The national economy is expected to grow for the next several years, but start to slow down. The economy is expected to grow by 2.1 percent in 2020, and then decrease to 1.5 percent by 2023. This predicted continued economic growth throughout 2023 is a cause for caution. The U.S. is currently experiencing its longest economic expansion on record, and this forecast predicts what would amount to 14 years of economic growth since the last recession. Such sustained economic growth would be fairly unprecedented, and would be well beyond the average length of economic expansions in the United States.[ii] In the past 50 years, the U.S. has experienced a recession every five or six years on average. Recessions of course don’t happen on a timer, but the longer the economic growth, the less likely it is that we will continue to avoid a recession.
Like any prediction of the future, this economic forecast is subject to risk. IHS Markit, the state’s macroeconomic consultant, assigns a 55 percent probability to their baseline economic forecast scenario. They assign a 35 percent probability to their more pessimistic scenario in which there is a recession starting late 2020, and a 10 percent probability to a more optimistic scenario. This confidence in the baseline scenario is the lowest since February 2012, and the forecast notes that the slow growth in the upcoming years makes the economy less resilient.
Keep the state’s budget reserve strong
During an economic recession, the needs of Minnesotans grow – just at the time that the resources our state relies on to meet those needs shrink. The state’s budget reserve is one important way to better position the state to respond to an uncertain future.
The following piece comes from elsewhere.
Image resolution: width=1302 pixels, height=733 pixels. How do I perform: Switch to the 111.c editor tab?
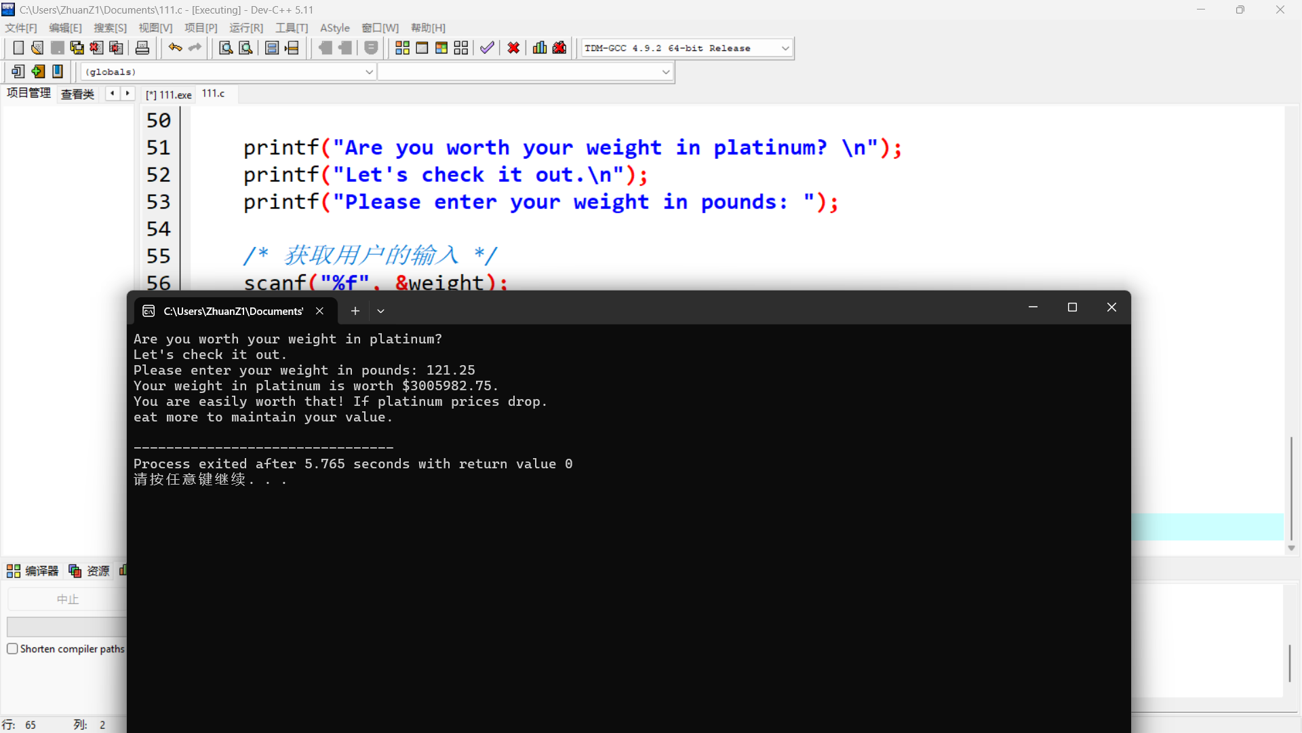(213, 94)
In the same way a family might save to be able to make it through a long illness or job loss, Minnesota keeps this reserve so when a recession hits, the state can avoid drastic cuts in essential services and continue to serve Minnesotans’ needs. During the last recession, deficits were much larger than the much smaller budget reserve the state had at the time, and Minnesota policymakers made painful service cuts. A healthy level of reserves also gives state policymakers the time they need to make responsible and thoughtful budget choices instead of having to make hasty decisions to balance the state’s budget.
Unfortunately, in the 2019 Legislative Session, policymakers slated $491 million to be withdrawn from the budget reserve in July 2021. This would weaken the budget reserve significantly, and could hurt Minnesotans during the next recession. Policymakers will need to undo this scheduled withdrawal.
Policymakers should prepare for the future
The November forecast is our first glance at the state’s budget and economic picture in advance of the upcoming legislative session. Policymakers will use the February forecast to inform their decisions in the 2020 Legislative Session.
This forecast gave Minnesota one-time good news, but with a shrinking balance in FY 2022-23, policymakers will need to raise additional revenues to sustainably fund priorities so that all Minnesotans can thrive. After decades of wage stagnation for many workers and years of under-investment in our communities, there’s still more work to do to invest in great schools, thriving communities, and other building blocks of lasting and shared prosperity for all Minnesotans, no matter who they are or where they live.